**Task details**
The output must reproduce each line of the data word for word.

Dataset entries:
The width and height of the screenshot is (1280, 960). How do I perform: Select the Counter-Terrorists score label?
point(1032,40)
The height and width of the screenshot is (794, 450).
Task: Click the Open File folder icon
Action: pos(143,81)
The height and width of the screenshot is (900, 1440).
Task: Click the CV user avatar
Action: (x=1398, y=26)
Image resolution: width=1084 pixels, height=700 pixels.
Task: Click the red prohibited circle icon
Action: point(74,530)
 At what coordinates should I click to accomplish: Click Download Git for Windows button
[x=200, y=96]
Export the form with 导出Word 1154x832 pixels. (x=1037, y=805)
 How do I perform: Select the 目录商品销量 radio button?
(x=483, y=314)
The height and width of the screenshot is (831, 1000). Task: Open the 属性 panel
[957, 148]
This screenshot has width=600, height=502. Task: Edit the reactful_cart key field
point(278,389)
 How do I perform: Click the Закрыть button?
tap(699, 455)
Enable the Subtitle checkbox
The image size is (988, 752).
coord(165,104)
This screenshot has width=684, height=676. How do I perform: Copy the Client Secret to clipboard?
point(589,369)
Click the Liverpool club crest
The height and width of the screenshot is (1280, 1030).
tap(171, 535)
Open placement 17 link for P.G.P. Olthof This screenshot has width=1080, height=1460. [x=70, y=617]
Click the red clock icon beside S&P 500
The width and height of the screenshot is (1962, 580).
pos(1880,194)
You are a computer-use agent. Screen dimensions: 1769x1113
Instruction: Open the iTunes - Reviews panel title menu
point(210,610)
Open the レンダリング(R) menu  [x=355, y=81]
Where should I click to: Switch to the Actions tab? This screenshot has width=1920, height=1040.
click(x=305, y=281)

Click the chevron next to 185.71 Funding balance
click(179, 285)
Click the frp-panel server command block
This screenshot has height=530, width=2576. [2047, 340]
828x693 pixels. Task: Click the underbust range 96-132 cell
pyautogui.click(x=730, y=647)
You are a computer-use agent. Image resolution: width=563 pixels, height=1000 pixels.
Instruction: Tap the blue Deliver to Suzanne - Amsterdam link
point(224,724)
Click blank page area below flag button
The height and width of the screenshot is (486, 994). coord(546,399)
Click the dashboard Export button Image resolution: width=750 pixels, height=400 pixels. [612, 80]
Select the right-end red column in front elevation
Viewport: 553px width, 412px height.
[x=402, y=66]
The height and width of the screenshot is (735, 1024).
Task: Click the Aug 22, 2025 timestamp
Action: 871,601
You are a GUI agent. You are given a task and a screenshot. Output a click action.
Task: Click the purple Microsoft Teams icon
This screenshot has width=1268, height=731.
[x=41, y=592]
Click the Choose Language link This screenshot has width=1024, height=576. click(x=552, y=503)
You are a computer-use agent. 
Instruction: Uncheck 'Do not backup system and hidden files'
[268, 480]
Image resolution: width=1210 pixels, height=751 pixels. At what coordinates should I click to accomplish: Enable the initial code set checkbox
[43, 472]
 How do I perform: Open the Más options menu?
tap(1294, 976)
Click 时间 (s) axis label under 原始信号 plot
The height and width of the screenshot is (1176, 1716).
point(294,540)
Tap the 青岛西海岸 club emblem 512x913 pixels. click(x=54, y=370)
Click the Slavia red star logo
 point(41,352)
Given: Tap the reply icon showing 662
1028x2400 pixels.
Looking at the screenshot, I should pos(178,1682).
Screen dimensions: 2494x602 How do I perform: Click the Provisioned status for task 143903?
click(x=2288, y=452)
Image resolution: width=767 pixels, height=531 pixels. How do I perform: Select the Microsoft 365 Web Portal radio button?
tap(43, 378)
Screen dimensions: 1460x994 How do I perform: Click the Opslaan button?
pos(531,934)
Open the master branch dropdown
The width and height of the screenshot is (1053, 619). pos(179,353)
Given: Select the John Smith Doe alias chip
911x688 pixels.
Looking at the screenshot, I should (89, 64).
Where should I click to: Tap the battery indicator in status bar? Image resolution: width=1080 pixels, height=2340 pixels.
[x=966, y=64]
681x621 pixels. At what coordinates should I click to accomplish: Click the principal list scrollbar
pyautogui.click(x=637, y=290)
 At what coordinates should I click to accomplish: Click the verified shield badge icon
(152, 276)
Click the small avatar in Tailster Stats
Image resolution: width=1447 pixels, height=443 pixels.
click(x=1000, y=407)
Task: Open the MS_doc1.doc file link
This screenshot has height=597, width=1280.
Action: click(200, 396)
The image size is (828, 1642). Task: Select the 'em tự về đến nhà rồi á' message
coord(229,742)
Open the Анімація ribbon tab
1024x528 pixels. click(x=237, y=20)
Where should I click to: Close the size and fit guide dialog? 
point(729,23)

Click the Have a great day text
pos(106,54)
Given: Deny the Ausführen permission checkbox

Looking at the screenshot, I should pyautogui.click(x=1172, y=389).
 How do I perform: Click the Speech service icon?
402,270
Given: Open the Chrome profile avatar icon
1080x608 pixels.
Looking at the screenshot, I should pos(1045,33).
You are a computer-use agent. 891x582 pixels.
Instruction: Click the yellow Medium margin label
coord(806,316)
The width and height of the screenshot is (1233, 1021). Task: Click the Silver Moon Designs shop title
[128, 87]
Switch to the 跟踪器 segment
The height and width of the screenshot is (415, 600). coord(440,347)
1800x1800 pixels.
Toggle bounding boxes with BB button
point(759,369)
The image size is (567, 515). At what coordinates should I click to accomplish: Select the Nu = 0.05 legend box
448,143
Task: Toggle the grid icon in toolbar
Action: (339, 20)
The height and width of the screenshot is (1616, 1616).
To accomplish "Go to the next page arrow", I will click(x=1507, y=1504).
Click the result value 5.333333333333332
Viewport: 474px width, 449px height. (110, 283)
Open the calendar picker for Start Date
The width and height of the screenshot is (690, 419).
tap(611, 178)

**Solution for this problem**
The width and height of the screenshot is (1280, 960). How do I perform: Select the Counter-Terrorists score label?
point(1032,40)
The height and width of the screenshot is (794, 450).
Task: Click the Open File folder icon
Action: pos(143,81)
The height and width of the screenshot is (900, 1440).
Task: Click the CV user avatar
Action: (x=1398, y=26)
Image resolution: width=1084 pixels, height=700 pixels.
Task: Click the red prohibited circle icon
Action: point(74,530)
 At what coordinates should I click to accomplish: Click Download Git for Windows button
[x=200, y=96]
Export the form with 导出Word 1154x832 pixels. (x=1037, y=805)
 How do I perform: Select the 目录商品销量 radio button?
(x=483, y=314)
The height and width of the screenshot is (831, 1000). Task: Open the 属性 panel
[957, 148]
This screenshot has width=600, height=502. Task: Edit the reactful_cart key field
point(278,389)
 How do I perform: Click the Закрыть button?
tap(699, 455)
Enable the Subtitle checkbox
The image size is (988, 752).
coord(165,104)
This screenshot has width=684, height=676. How do I perform: Copy the Client Secret to clipboard?
point(589,369)
Click the Liverpool club crest
The height and width of the screenshot is (1280, 1030).
tap(171, 535)
Open placement 17 link for P.G.P. Olthof This screenshot has width=1080, height=1460. [x=70, y=617]
Click the red clock icon beside S&P 500
The width and height of the screenshot is (1962, 580).
pos(1880,194)
You are a computer-use agent. Screen dimensions: 1769x1113
Instruction: Open the iTunes - Reviews panel title menu
point(210,610)
Open the レンダリング(R) menu  [x=355, y=81]
Where should I click to: Switch to the Actions tab? This screenshot has width=1920, height=1040.
click(x=305, y=281)

Click the chevron next to 185.71 Funding balance
click(179, 285)
Click the frp-panel server command block
This screenshot has height=530, width=2576. [2047, 340]
828x693 pixels. Task: Click the underbust range 96-132 cell
pyautogui.click(x=730, y=647)
You are a computer-use agent. Image resolution: width=563 pixels, height=1000 pixels.
Instruction: Tap the blue Deliver to Suzanne - Amsterdam link
point(224,724)
Click blank page area below flag button
The height and width of the screenshot is (486, 994). coord(546,399)
Click the dashboard Export button Image resolution: width=750 pixels, height=400 pixels. [612, 80]
Select the right-end red column in front elevation
Viewport: 553px width, 412px height.
[x=402, y=66]
The height and width of the screenshot is (735, 1024).
Task: Click the Aug 22, 2025 timestamp
Action: 871,601
You are a GUI agent. You are given a task and a screenshot. Output a click action.
Task: Click the purple Microsoft Teams icon
This screenshot has width=1268, height=731.
[x=41, y=592]
Click the Choose Language link This screenshot has width=1024, height=576. click(x=552, y=503)
You are a computer-use agent. 
Instruction: Uncheck 'Do not backup system and hidden files'
[268, 480]
Image resolution: width=1210 pixels, height=751 pixels. At what coordinates should I click to accomplish: Enable the initial code set checkbox
[43, 472]
 How do I perform: Open the Más options menu?
tap(1294, 976)
Click 时间 (s) axis label under 原始信号 plot
The height and width of the screenshot is (1176, 1716).
point(294,540)
Tap the 青岛西海岸 club emblem 512x913 pixels. click(x=54, y=370)
Click the Slavia red star logo
 point(41,352)
Given: Tap the reply icon showing 662
1028x2400 pixels.
Looking at the screenshot, I should pos(178,1682).
Screen dimensions: 2494x602 How do I perform: Click the Provisioned status for task 143903?
click(x=2288, y=452)
Image resolution: width=767 pixels, height=531 pixels. How do I perform: Select the Microsoft 365 Web Portal radio button?
tap(43, 378)
Screen dimensions: 1460x994 How do I perform: Click the Opslaan button?
pos(531,934)
Open the master branch dropdown
The width and height of the screenshot is (1053, 619). pos(179,353)
Given: Select the John Smith Doe alias chip
911x688 pixels.
Looking at the screenshot, I should (89, 64).
Where should I click to: Tap the battery indicator in status bar? Image resolution: width=1080 pixels, height=2340 pixels.
[x=966, y=64]
681x621 pixels. At what coordinates should I click to accomplish: Click the principal list scrollbar
pyautogui.click(x=637, y=290)
 At what coordinates should I click to accomplish: Click the verified shield badge icon
(152, 276)
Click the small avatar in Tailster Stats
Image resolution: width=1447 pixels, height=443 pixels.
click(x=1000, y=407)
Task: Open the MS_doc1.doc file link
This screenshot has height=597, width=1280.
Action: click(200, 396)
The image size is (828, 1642). Task: Select the 'em tự về đến nhà rồi á' message
coord(229,742)
Open the Анімація ribbon tab
1024x528 pixels. click(x=237, y=20)
Where should I click to: Close the size and fit guide dialog? 
point(729,23)

Click the Have a great day text
pos(106,54)
Given: Deny the Ausführen permission checkbox

Looking at the screenshot, I should pyautogui.click(x=1172, y=389).
 How do I perform: Click the Speech service icon?
402,270
Given: Open the Chrome profile avatar icon
1080x608 pixels.
Looking at the screenshot, I should pos(1045,33).
You are a computer-use agent. 891x582 pixels.
Instruction: Click the yellow Medium margin label
coord(806,316)
The width and height of the screenshot is (1233, 1021). Task: Click the Silver Moon Designs shop title
[128, 87]
Switch to the 跟踪器 segment
The height and width of the screenshot is (415, 600). coord(440,347)
1800x1800 pixels.
Toggle bounding boxes with BB button
point(759,369)
The image size is (567, 515). At what coordinates should I click to accomplish: Select the Nu = 0.05 legend box
448,143
Task: Toggle the grid icon in toolbar
Action: (339, 20)
The height and width of the screenshot is (1616, 1616).
To accomplish "Go to the next page arrow", I will click(x=1507, y=1504).
Click the result value 5.333333333333332
Viewport: 474px width, 449px height. (110, 283)
Open the calendar picker for Start Date
The width and height of the screenshot is (690, 419).
tap(611, 178)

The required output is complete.